Mettez à jour les lignes situées entre celle qui contient « You are a computer-use agent. » et celle qui contient « [x=93, y=347] », bornes incluses, en remplaçant « Mask » par « Layers » sans rien modifier d'autre. N'incluez pas les images dans la réponse.

• **Données d'entrée**

__________________________________________________

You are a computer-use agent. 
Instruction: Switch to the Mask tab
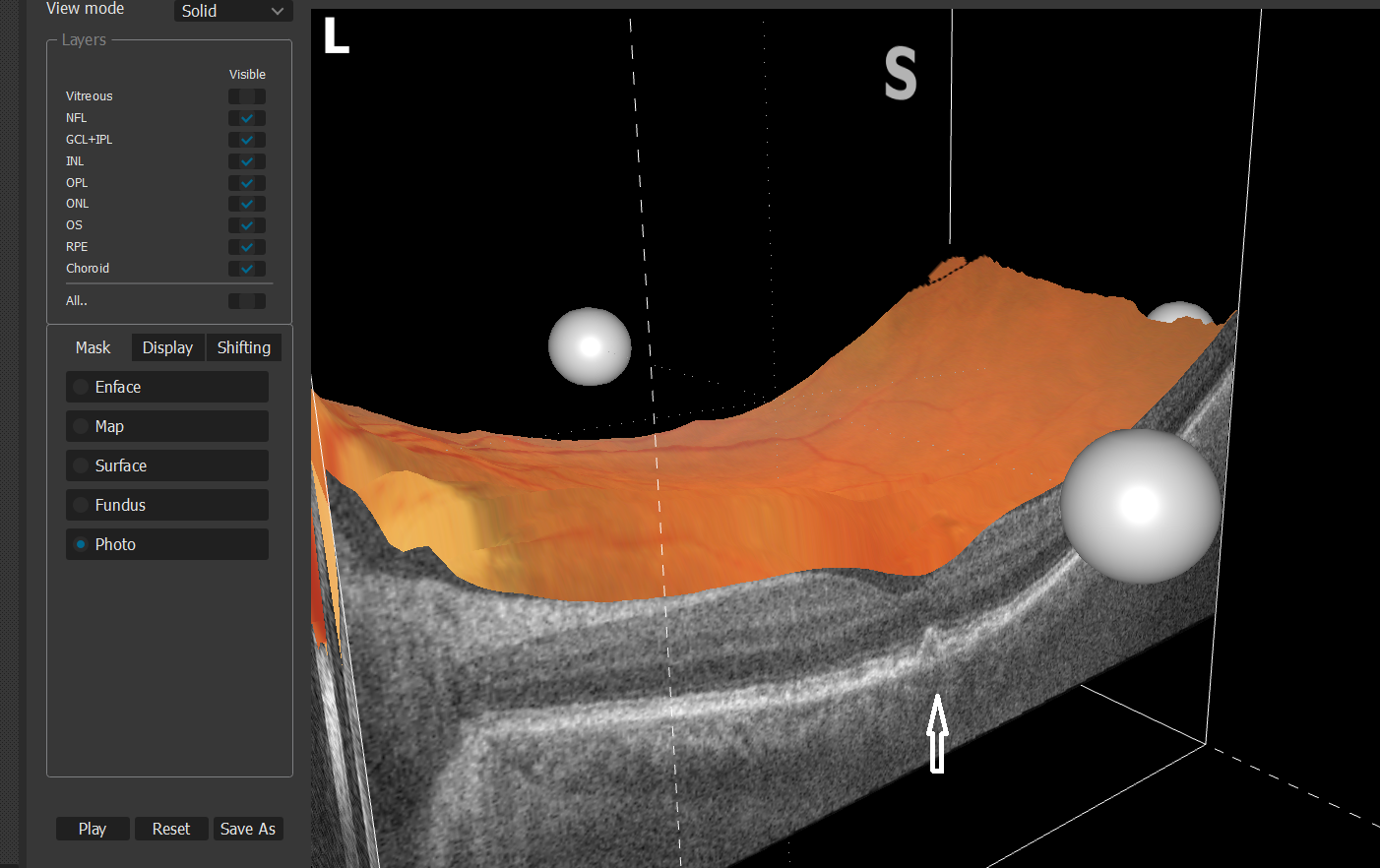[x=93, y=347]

__________________________________________________

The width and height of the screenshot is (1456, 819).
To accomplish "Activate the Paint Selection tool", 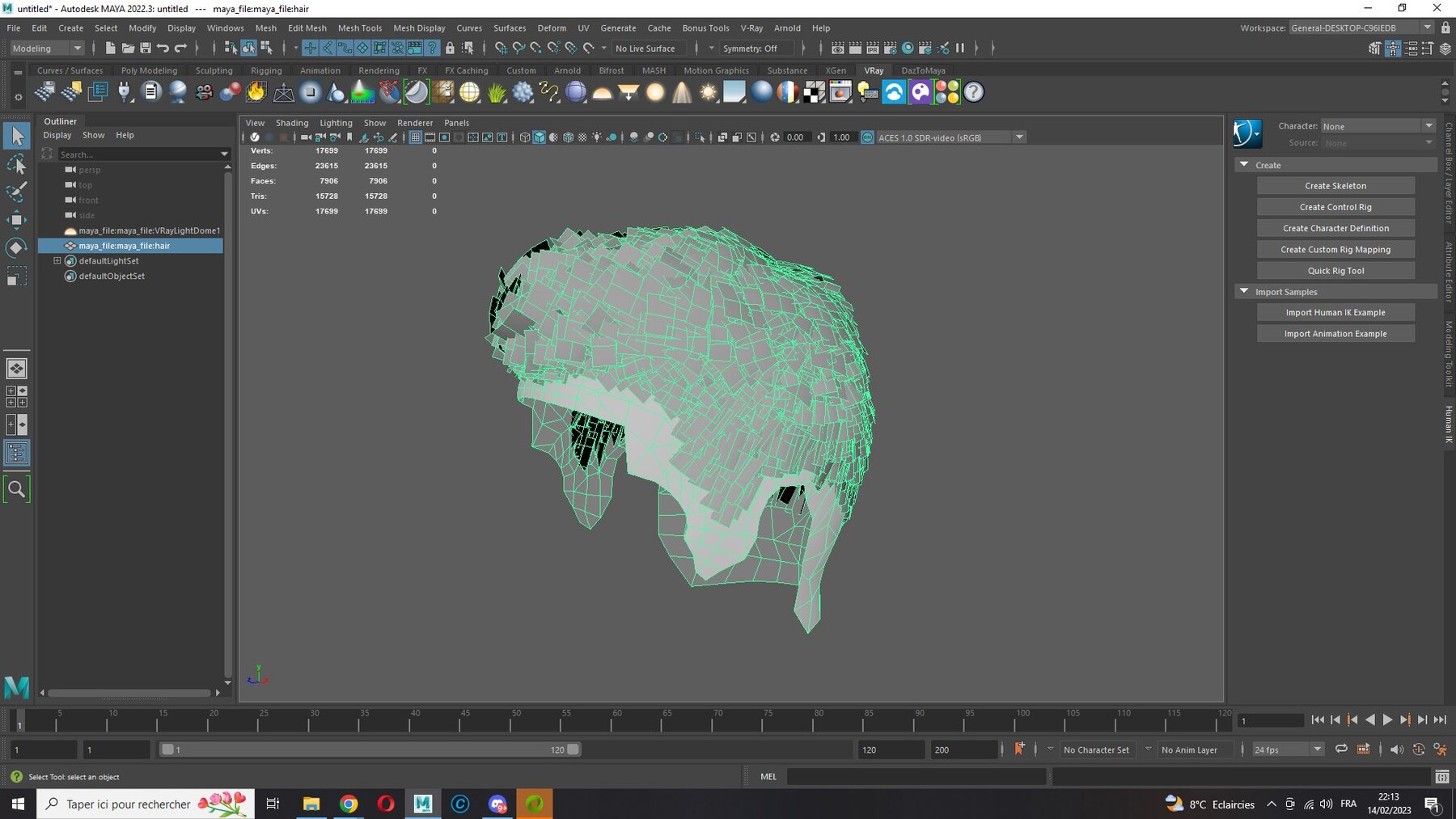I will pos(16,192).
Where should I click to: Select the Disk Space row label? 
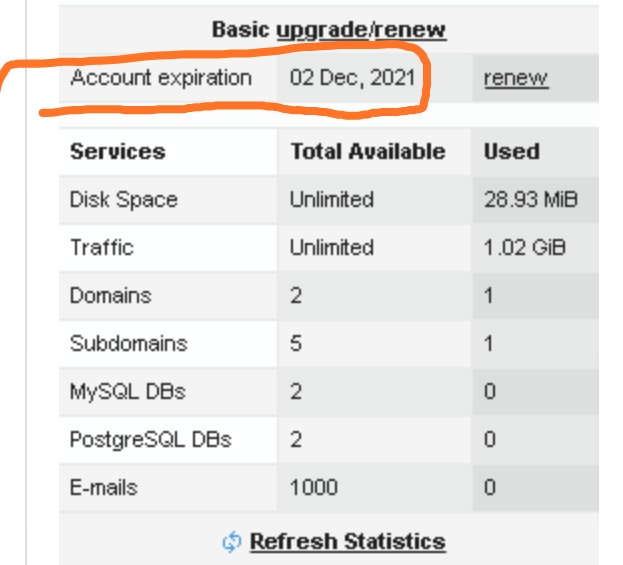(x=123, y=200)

__________________________________________________

• **Résultat attendu**
You are a computer-use agent. 
Instruction: Switch to the Layers tab
[x=93, y=347]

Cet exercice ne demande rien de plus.